### THE TASK
Extend the forum thread about getting UK trade qualifications recognized in Australia, writing what comes after its last line.

### GIVEN TEXT
# UK to OZ skills



## buckles (Sep 14, 2009)

Hi all. could someone please tell me how I convert my UK qualifications to AUS one's or how I do the skills test, thanks in advance, Andy.


----------



## Guest (Dec 23, 2012)

Converting your qualifications so they are recognised by Australian employers is completely different and separate to having your skills assessed for migration. 

Skills assessment has no relevance to employers and does not give you Australian qualifications. So you may still need to convert your qualifications depending on how the employers like your UK quals. 

What is your occupation?


----------



## buckles (Sep 14, 2009)

Hi Shel, thankyou for your reply, I hold a UK NVQ 3, solid plasterer, would this be of use in OZ, thanks.


----------



## espresso (Nov 2, 2012)

Hi buckles, 

the occupation "Solid Plasterer" can be found on the Skilled Occupation List (=SOL) and it is even on the _Schedule 1_, which gives you the broadest range of visa choices - so, yay for you . 

However, I do not know if how your current level of qualification (plus work experience) is sufficient to qualify for skilled migration. You will have to look it up on the TRA homepage. 

*Occupation: *Solid Plasterer
*ANZSCO Code: *333212 
*Assessing Authority:* TRA (Trades Recognition Australia)

### RAW DATA
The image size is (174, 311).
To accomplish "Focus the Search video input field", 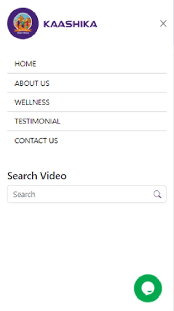I will [x=87, y=194].
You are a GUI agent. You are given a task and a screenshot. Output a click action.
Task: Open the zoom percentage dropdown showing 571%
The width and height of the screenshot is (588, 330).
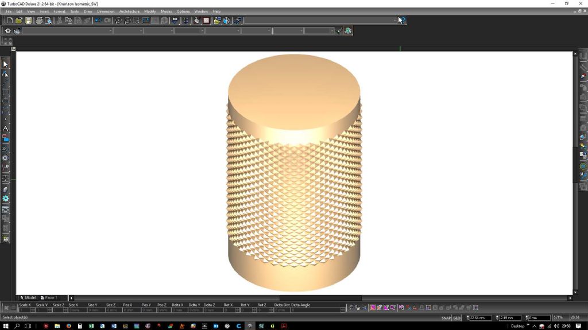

### TASK OUTPUT
There are many visa options, but I would suggest starting to read the DIAC description of the Solid Plasterer occupation and then start browsing the SkillSelect homepage for a first impression. 

You can also get an AQF (Australian Qualifications Framework) qualification in the UK, which would be the Australian equivalent of your UK NVQ. If you use the forum search function or google a bit, you should be able to find reports of people (mostly on NVQ 2 level, which is below yours) going through that. It seems to be fairly painless as well. 

All the best, 
Monika


----------



## buckles (Sep 14, 2009)

Hi Monika, I am looking at the skillselect route but as I go through its asking for qualifications but only OZ options, also I have not yet been able to find someone in the UK who can mirror my NVQ to AQF, any suggestions, thanks in adance. Andy.


----------



## Guest (Jan 10, 2013)

That's where skills assessment comes in. Skills assessment will give you a piece of paper that says you meet the criteria for the nominated occupation and will say your qualification and/or experience is the equivilant of the australian qualification needed to migrate. 

But it does not actually give you that qualification and its nothing employers would be interested in. It is only good for the immigration process. 

Look at the links again. It will say who will assess you, TRA or Vetassess. You prepare documents & have a practical, pay them money to do so, then use that to make an expression of interest.


----------



## buckles (Sep 14, 2009)

Many thanks Shel, now I have read,read, and re-read things, things look a bit clearer. I have just registered on the Oz skilled assessment site, so see what they can do for me. Andy


----------



## Guest (Jan 10, 2013)

No problem. I've applied for citizenship for my hubby, 3 visas for myself & another for our son. It reads so complicated and takes a while to sink in. But the booklets DIAC provide and asking lots of questions on here will make it easy to understand and do yourself, so keep asking if you get stuck.


----------



## buckles (Sep 14, 2009)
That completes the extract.